Dennoch besteht im konkreten Fall das von der Antragstellerin geltend gemachte Zumietungsrecht. Selbst unter Berücksichtigung der besonderen Ausstattungsmerkmale (Gasetagenheizung und Duschmöglichkeit in der Küche) ist nämlich die Wohnung der Antragstellerin weiterhin der Kategorie D zuzuordnen.

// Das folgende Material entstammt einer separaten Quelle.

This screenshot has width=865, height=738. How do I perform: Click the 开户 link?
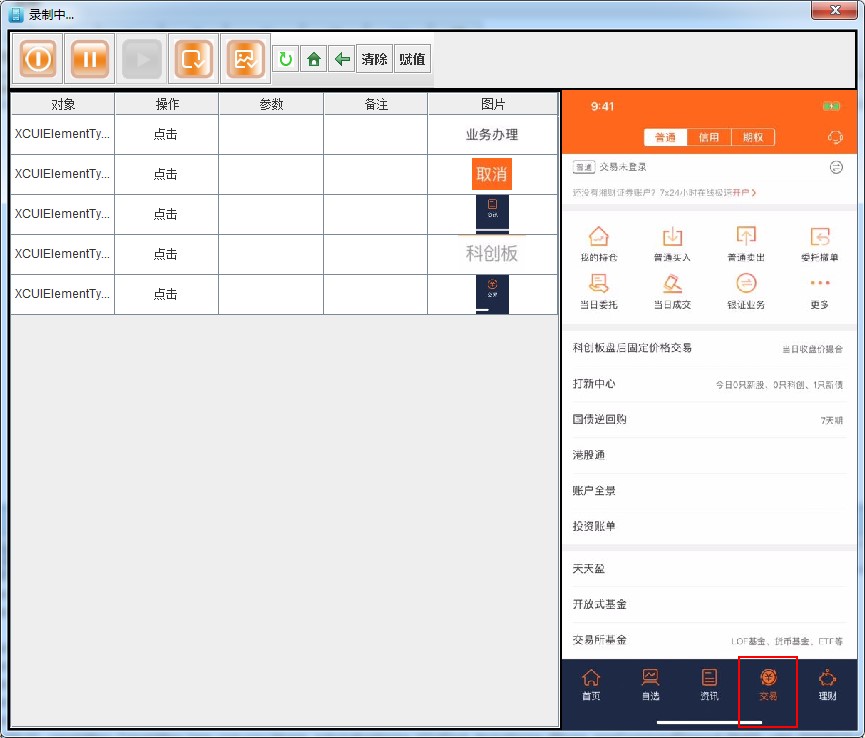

Ob das Vorhandensein höherwertiger Ausstattungsmerkmale zum Kategorieausgleich führt, ob es also das Fehlen anderer kategoriebestimmender Ausstattungsmerkmale ausgleicht und auf diese Weise die Einordnung in eine höhere Kategorie rechtfertigt, kann immer nur nach den Umständen des Einzelfalls beurteilt werden. Es ist daher möglich, daß eine Gasetagenheizung das Fehlen eines Klosetts im Inneren der Wohnung aufwiegt (vgl MietSlg 40.360), doch tritt bei dieser (auch hier vorliegenden) Konstellation der Kategorieausgleich nicht immer und zwangsläufig ein. Die Benützung eines Klosetts mit anderen Hausbewohnern teilen zu müssen, ist ein so schwerwiegender Mangel, daß er durch den völlig inadäquaten Komfort einer Etagenheizung in der Wohnung nicht aufgewogen werden kann. Ein solches Aufwiegen ist denkbar, wenn sich das Klosett zwar außerhalb der Wohnung befindet, aber der alleinigen Benützung des betreffenden Wohnungsmieters vorbehalten ist, nicht aber dann, wenn sich - wie im konkreten Fall - die Mieter von insgesamt drei Wohnungen die Benützung des Gang-WCs teilen müssen. Zu ergänzen bleibt, daß die nicht dem heutigen Standard entsprechende Duschmöglichkeit in der Küche der Antragstellerin am Mißlingen des Kategorieausgleichs nichts zu ändern vermag. Die Wohnung der Antragstellerin gehört immer noch der Ausstattungskategorie D an, sodaß auch die einzige strittig gebliebene Tatbestandsvoraussetzung der Anbotspflicht des Antragsgegners, die Möglichkeit einer kategorieanhebenden Zusammenlegung zweier Kategorie-D-Wohnungen, erfüllt ist.

Es war daher wie im Spruch zu entscheiden.